## START Provided text

The size of this dataset is small: 171 instances is not enough to train viable deep learning models, and large scale parallel corpora for this task don’t exist. For this reason, we will use methods that are either unsupervised, or don’t rely on parallel data, and can be developed using non-parallel corpora. The lexical replacement model is the former, requiring no training data. The metaphor masking seq2seq model uses external training data, but does not require the data to be parallel. We use a masking procedure to generate artificial sentence pairs for seq2seq training, allowing the model to be function using non-parallel datasets.

4 Methods

We propose two different models for metaphoric paraphrase generation. First, we implement a lexical replacement baseline, based on that of Mao et al. Mao et al. (2018). Second, we develop a novel seq2seq framework that masks metaphoric words to better learn how to generate metaphoric outputs.

## END Provided text
## START Dataset content

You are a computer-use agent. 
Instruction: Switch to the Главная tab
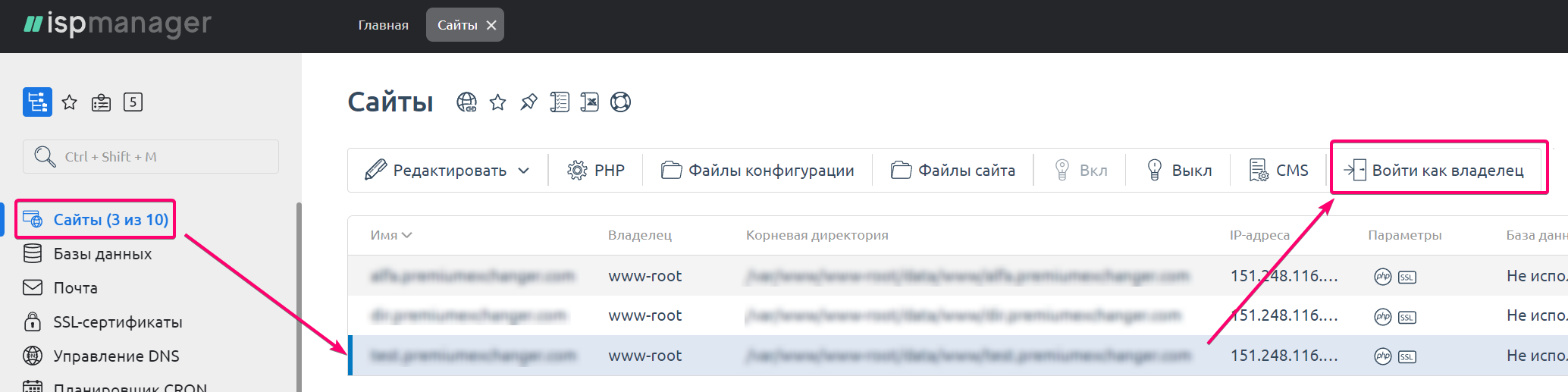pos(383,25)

## END Dataset content
## START Dataset content

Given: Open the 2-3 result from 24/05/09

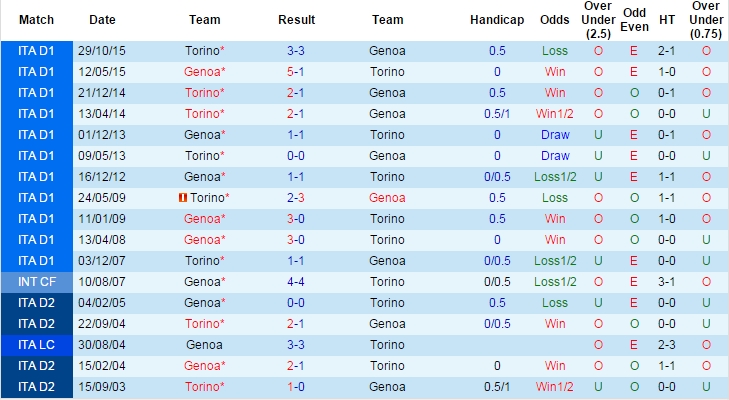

## END Dataset content

*Given problem 1*
In the passage on metaphoric paraphrase generation, which model needs no training data?
*Given problem 2*
Reproduce the stretch of the passage on metaphoric paraphrase generation from "We propose two" through "generate metaphoric outputs.".
The rows come from a different source than the passage on metaphoric paraphrase generation.

*Correct response 1*
The lexical replacement model.

*Correct response 2*
We propose two different models for metaphoric paraphrase generation. First, we implement a lexical replacement baseline, based on that of Mao et al. Mao et al. (2018). Second, we develop a novel seq2seq framework that masks metaphoric words to better learn how to generate metaphoric outputs.